The United States has actually made substantial progress toward deficit reduction in 2013 ...
On January 2, as part of an agreement to avert the sharpest austerity that would have been triggered by the “fiscal cliff,” Congress did pass a total of about $180 billion of annual tax increases. The result is that, by the 2014 fiscal year, the fully phased-in sequester, along with the January 2013 tax increases, will cut the US deficit—already on a downward path—from $1,089 billion in 2012 to $845 billion in 2013, and then further to $615 billion in 2014. In terms of the deficit-to-GDP ratio, that is 7 percent in 2012, down to 5 percent in 2013, and down further to 3.7 percent in 2014.
That is substantial progress, especially when compared with the G7 average ratio of deficits-to-GDP projected to be −4.0 for 2014.
The years 2015–17 look even better, with Congressional Budget Office (CBO)–projected deficits averaging just 2.5 percent of GDP, very close to the 30-year average of 3.4 percent and well below the projected G10 average of 3.5 percent. The US debt-to-GDP ratio stabilizes at about 75 percent on a slight negative trajectory from 77 percent in 2014 down to 73.1 percent in 2018. The United States is well below the much-feared 90 percent [Reinhart & Rogoff] threshold, which itself has been called seriously into question.

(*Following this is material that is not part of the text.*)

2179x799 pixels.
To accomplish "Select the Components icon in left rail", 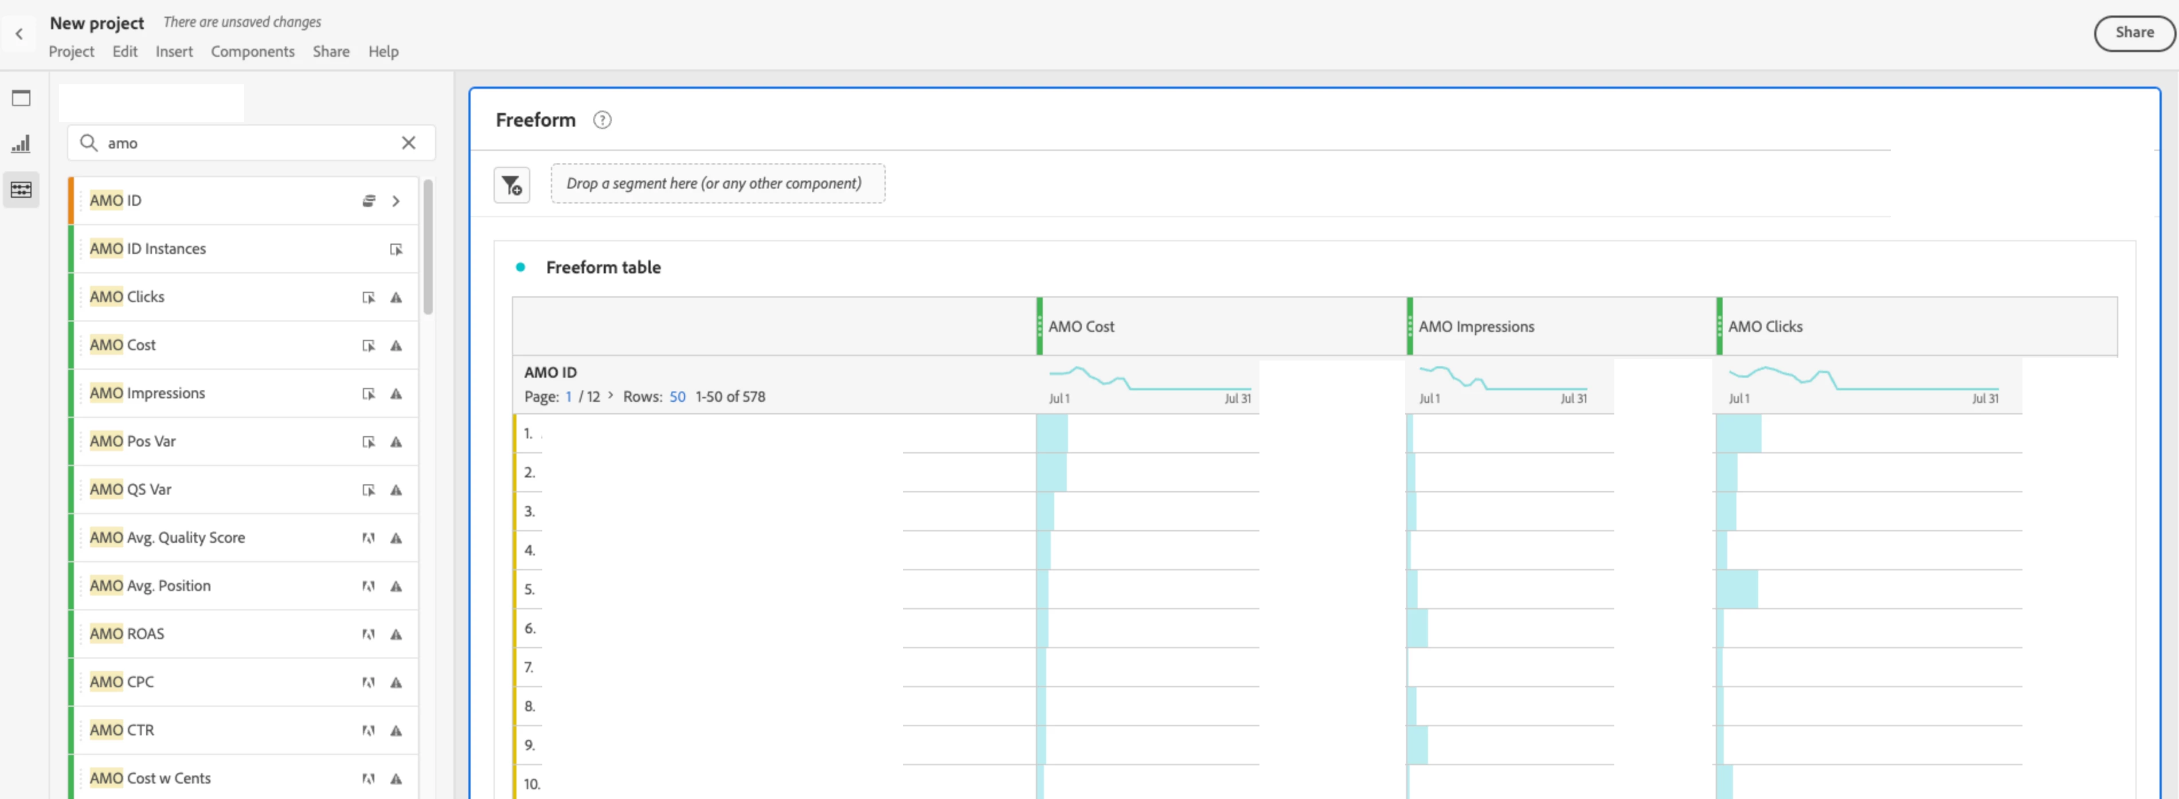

The American fiscal austerity has been moderate and probably, at the current pace of deficit reduction of about $300 billion per year over the next half decade, has proceeded far enough for now. … [I] is important for the US Congress to take yes for an answer to the question of whether it has already achieved substantial deficit reduction. Perhaps by accident, Congress has in fact reduced the US budget deficit by enough to enable working at long-term fiscal reform.